• [Выбранный текст]
Миссионерство

Может ли вера не говорить о вере?
  • По мнению экспертов, христианство без миссии невозможно по определению. Христос сказал: "Идите и научите все народы, крестя их во имя Отца и Сына, и Святого Духа".
  • Миссия не должна быть агрессивной, принудительной. Это должно быть не изнасилование душ, а проповедь от сердца к сердцу.
  • Для того чтобы ребенок воспринял слова проповеди, они должны быть донесены до него авторитетно, но без принуждения. В общении отцов и детей нет места нудному морализаторству.
  • В современной России миссионерство явно не приветствуется: одной из первых жертв стали попавшие под запрет и преследуемые Свидетели Иеговы.

Яков Кротов: В нашей студии – протестантский лютеранский епископ Павел Бегичев и православный миссионер Дмитрий Пахомов.

Начнем с небольшого видеоинтервью с Николаем Сыровым, представителем еще одной из главных христианских конфессий – с римо-католическим журналистом, который ведет чудный подкаст о католической жизни и богословии при Храме Непорочного Зачатия в Москве. Вопрос: может ли Церковь быть не миссионерской?

Николай Сыров: Сегодня христианская миссия весьма проста. Моя миссия – это любовь к другому человеку, общение с ним. И в этом плане я не вижу особенного отличия между христианством и не христианством. К идее такой миссии можно довольно легко прийти, исходя из банальных политических и экономических соображений. Любить другого человека элементарно выгоднее в долгосрочной перспективе.

Как стартовала миссия Моисея? С ним заговорил пылающий и не сгорающий терновый куст. Для меня это идеальная метафора миссии, потому что сам по себе терновый куст – довольно никчемное растение, но он использовался для того, чтобы разжечь костер, то есть работал как зажигалка. И миссионер – это зажигалка. Он должен затянуть в свой костер побольше людей, желательно массово, а не по одиночке, он должен пригодиться другому человеку. И без такой миссии христианство – это терновый куст, который так и не загорелся, а из такого куста можно сделать только венец.

• [Задания для выполнения]
1. Ответьте на вопросы по тексту о миссионерстве:
(a) Какие слова Христа приведены в подтверждение того, что христианство без миссии невозможно?
(b) Кто назван одной из первых жертв неприятия миссионерства в современной России?
(c) С каким предметом Николай Сыров сравнивает миссионера?
2. Напишите продолжение текста о миссионерстве, начиная сразу после последней приведённой реплики.
Материал к этому отношения не имеет.

Записи о поиске слов и элементов

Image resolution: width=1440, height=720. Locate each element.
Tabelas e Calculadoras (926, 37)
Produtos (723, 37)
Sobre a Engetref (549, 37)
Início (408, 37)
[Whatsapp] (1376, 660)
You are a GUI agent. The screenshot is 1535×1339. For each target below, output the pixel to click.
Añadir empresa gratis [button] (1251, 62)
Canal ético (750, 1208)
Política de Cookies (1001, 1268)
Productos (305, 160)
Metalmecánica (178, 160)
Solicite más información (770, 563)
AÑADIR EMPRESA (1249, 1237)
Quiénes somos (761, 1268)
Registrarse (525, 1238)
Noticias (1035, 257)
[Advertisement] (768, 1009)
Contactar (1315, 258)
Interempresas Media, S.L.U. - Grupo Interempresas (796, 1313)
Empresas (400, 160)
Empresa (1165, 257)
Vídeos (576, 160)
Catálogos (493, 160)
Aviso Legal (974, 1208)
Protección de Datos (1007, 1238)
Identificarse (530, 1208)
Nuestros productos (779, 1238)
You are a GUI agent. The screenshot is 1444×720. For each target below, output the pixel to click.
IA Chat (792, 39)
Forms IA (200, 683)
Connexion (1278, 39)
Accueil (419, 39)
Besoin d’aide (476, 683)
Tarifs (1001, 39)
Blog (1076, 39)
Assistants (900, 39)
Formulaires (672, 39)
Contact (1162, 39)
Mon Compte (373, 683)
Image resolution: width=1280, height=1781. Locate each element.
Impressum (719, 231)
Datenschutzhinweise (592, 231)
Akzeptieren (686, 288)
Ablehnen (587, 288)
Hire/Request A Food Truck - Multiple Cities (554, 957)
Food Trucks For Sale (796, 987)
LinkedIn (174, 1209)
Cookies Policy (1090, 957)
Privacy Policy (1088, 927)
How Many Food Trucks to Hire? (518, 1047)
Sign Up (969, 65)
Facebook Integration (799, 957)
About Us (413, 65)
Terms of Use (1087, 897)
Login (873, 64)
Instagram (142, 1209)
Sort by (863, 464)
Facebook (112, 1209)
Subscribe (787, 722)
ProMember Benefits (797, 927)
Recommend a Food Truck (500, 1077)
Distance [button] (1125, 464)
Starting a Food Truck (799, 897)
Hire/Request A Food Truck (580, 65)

• [Ответы]
1.
(a) «Идите и научите все народы, крестя их во имя Отца и Сына, и Святого Духа».
(b) Свидетели Иеговы, попавшие под запрет и преследуемые.
(c) С зажигалкой.

2.
Без миссии Церковь не будет Церковью, это будет некий организм, который может мутировать, превратиться во что-то иное. И вот эта миссия на сегодняшний день, в XXI веке - это инструмент, с помощью которого, как ни парадоксально это может прозвучать, можно сохранить Церковь.

Яков Кротов: Была замечательная монография о византийском миссионерстве, и там подчеркивалось, что в Средние века не знали классического миссионерства. Были небольшие группы миссионеров, но, например, то, что князь Владимир решил крестить Русь, это не результат целенаправленной миссии, он добился этого шантажом и какими-то политическими требованиями. Так что миссионерство не всегда было характерно для Церкви. Возможно христианство без миссии?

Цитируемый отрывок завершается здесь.